Tampa Mayor Jane Castor observing a protest in Tampa, Florida on June 2, 2020. Credit: KIMBERLY DEFALCO

Tampa Mayor Jane Castor observing a protest in Tampa, Florida on June 2, 2020. Credit: KIMBERLY DEFALCO
Former state Sen. Arthenia Joyner of Tampa and Tampa Mayor Jane Castor are among 10 nominees for the Florida Women’s Hall of Fame, the Florida Commission on the Status of Women announced Thursday.

Joyner, a civil-rights activist who spent 16 years in the Legislature, was the first Black woman to practice law in Hillsborough and Polk counties.

Castor spent 31 years with the Tampa Police Department, including six years as chief. She was elected mayor in 2019.
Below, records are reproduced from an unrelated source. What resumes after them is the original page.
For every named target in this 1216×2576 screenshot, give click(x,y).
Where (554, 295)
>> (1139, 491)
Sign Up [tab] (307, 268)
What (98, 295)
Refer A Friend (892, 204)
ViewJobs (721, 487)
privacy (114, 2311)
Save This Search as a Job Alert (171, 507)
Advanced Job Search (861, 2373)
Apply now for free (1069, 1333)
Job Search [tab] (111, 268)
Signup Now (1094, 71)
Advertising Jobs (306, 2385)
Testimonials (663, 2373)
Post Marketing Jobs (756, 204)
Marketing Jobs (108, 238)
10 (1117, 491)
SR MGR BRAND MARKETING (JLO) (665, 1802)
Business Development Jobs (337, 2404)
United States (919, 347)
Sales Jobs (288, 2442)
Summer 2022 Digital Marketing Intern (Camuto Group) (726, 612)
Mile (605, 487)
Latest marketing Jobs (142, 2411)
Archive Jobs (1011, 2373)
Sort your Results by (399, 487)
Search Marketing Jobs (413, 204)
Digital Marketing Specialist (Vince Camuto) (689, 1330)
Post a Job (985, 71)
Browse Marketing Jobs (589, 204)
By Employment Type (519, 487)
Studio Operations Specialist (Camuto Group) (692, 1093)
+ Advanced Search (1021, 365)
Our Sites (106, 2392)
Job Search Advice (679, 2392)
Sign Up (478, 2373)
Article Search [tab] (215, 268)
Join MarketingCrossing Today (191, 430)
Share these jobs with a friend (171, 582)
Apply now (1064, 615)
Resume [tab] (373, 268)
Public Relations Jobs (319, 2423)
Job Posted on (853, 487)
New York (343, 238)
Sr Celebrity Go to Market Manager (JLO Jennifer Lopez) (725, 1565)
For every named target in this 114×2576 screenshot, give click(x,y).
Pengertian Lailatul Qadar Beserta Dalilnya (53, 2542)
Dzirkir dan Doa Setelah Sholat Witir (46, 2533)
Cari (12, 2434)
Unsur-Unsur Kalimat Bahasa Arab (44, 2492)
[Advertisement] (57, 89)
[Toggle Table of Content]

Other nominees are suffragist Alice Scott Abbott; Florence Alexander, founder of the management consulting firm Ebon Research Systems; Samira Beckwith, president and CEO of Hope Healthcare; Nancy Hogshead-Makar, a gold-medal winning Olympic swimmer and attorney; suffragist May Mann Jennings; Alma Lee Loy, a charter member of the Florida Commission on the Status of Women and the first woman elected chair of the Indian River County Commission; children’s advocate Audrey Schiebler, a founding member of the Alachua County Council on Child Abuse; and Indiantown community activist E. Thelma Waters.

The Hall of Fame, featured on a wall in the Capitol rotunda, was created in 1982. Gov. Ron DeSantis will select the 2020 inductees from the list.